I do not think that there can ever be enough books about anything and I say that knowing that some of them are going to be about Pilates.The more knowledge the better seems like a solid rule of thumb, even though I have watched enough science fiction films to accept that humanity’s unchecked pursuit of learning will end with robots taking over the world.-Sarah Vowell

Monday, November 19, 2018

Glass Houses by Louise Penny


'Armand Gamache, who was the Commander of the Surete Police Academy last we saw, is now the Chief Superintendent of the Surete police of Quebec.  The book opens with him giving testimony at a trial and goes back and forth in time to tell the stories of a murder of a young woman and how the Surete plan on battling the drug problem in Quebec.

One day a cobrador del frac, a person dressed all in black, a black robe with a hood and in a black mask appears at the Three Pines Halloween party and then goes and stands outside on the square facing the shops.  It looks like Death personified.  But a cobrador del frac in modern times hunts down people who owe a debt and shames them into paying it. But the cobrador is older than that. There is a moral one that shames those have committed a moral debt into making it right and this cobrador seems to be this of this kind.  He has spooked the entire town and they are looking to Gamache to do something about it. He talks to him and tries to convince him to move on but to no avail.

Four friends are staying there that weekend as they do every year. Katie, Lea, Mateo, and Patrick. Mateo is a journalist who told Gamache about the cobrador as he did an article about them.  Lea is a politician and is married to Mateo and tried to get legislation passed for a drug bill named in honor of a friend of theirs who walked off of a top of a building while high. They blame the drug dealer who they were never able to find.  Katie had been dating him but just broke up with him to begin dating Patrick.  Katie and Patrick own a successful architect firm.

But they're not the only ones who know what the cobrador is.  Jaqueline who works at the bakery and Anton the busboy and sometimes cook at the bistro both know what it is.  Both of them used to work at the same house together. She was the nanny and he was the chef for a shady character named Antonio Ruiz who has gone back to Spain and has faced charges there that didn't stick but has also faced his own cobrador there.

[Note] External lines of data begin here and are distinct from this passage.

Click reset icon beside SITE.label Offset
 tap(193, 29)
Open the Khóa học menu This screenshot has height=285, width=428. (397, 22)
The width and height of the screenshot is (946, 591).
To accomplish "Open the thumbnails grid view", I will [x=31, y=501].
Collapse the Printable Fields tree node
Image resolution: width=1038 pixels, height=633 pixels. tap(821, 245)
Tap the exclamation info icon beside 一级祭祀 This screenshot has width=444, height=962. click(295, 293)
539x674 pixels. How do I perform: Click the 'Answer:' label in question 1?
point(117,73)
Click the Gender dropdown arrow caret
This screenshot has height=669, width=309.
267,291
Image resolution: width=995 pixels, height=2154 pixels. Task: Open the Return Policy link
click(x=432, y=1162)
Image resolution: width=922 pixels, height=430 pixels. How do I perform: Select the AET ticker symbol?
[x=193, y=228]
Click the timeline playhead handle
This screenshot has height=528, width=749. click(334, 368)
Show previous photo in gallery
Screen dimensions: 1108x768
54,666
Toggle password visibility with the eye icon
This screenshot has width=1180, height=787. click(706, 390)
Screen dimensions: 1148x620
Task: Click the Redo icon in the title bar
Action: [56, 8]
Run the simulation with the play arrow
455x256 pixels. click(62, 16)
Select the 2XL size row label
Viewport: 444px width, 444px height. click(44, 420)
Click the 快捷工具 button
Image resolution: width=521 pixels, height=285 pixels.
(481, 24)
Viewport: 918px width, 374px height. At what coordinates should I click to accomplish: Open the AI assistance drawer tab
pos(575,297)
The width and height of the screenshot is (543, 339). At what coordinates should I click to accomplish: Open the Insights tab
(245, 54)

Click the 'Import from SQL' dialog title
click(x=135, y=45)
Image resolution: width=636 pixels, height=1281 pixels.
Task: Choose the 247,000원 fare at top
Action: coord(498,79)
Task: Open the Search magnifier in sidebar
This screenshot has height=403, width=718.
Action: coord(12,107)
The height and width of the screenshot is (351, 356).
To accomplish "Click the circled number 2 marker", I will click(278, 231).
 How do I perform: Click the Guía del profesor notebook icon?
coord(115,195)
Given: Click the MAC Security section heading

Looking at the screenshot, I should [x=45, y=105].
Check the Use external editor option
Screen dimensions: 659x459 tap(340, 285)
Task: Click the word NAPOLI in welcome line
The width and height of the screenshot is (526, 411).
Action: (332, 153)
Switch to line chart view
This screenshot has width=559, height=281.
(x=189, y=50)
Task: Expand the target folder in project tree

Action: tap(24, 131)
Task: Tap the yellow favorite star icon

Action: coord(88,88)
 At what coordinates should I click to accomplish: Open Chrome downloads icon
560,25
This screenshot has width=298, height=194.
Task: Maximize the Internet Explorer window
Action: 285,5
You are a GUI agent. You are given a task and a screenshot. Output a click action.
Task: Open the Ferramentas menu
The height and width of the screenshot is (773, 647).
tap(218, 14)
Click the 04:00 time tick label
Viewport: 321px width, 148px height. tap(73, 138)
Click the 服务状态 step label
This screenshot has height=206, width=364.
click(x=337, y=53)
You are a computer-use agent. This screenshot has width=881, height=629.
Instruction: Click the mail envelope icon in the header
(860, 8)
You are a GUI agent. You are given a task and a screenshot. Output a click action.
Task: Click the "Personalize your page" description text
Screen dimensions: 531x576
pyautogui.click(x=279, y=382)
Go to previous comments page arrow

Katie Evans is the victim which leads you to wonder was the cobrador there for her? What did she do in her past that was so horrible that she deserved to die over? Or was it something else?  She was found with the cobrador's costume on when she died.  Was someone trying to say something with that?  And what happened to the cobrador?

Also, Gamache is trying to fight the war on drugs, which he knows is lost, but he believes he can strike a devasting blow but it means acting incompetent for the better part of a year and lulling the criminal world into believing that the Surete are idiots and that they can do whatever they want before the Surete finds a way to strike back in one fell swoop. It comes at a heavy cost, though and not just that they and those involved in the scheme may lose their jobs, but that some may lose their lives.

This novel won the 2017 Agatha for Best Mystery and was a finalist for the 2018 Anthony best series/novel, as well as a finalist for the 2018 Lefist and McCavity.  It really keeps you guessing. You don't even know who is on trial at the beginning of the novel and don't figure it out until the very end.  Penny uses some very good sleight of hand to keep you from figuring out this book.  I figured out pieces but never the whole picture.  It also takes a cold hard look at the drug problem, especially the pharmaceuticals and the damage they do and how hard it is to prosecute them when drug dealers change the formula by a few degrees making it a different drug altogether and one that isn't illegal and trying to keep up with the latest designer drugs.  Quebec is on the border of the U.S. and with it harder to get drugs across the Mexico border, some see it as easier to get them across the Canadian border.  This is an excellent book and one really worth reading.  I give it five out of five stars.

Quotes
 And Lacoste remembered the advice given to Mossad agents.  Advice Lacoste had found abhorrent, wrong on ever level. Until it had been explained. The instruction given the Israeli agents, if they met resistance during an assault, was kill the women first.  Because if a woman was ever driven so far as to pick up a weapon, she would be the most committed , the least likely to ever give up. Kill the women first.  Lacoste still hated the advice. The simplicity of it. The baldness of it. But she also hated that the philosophy behind it was almost certainly true.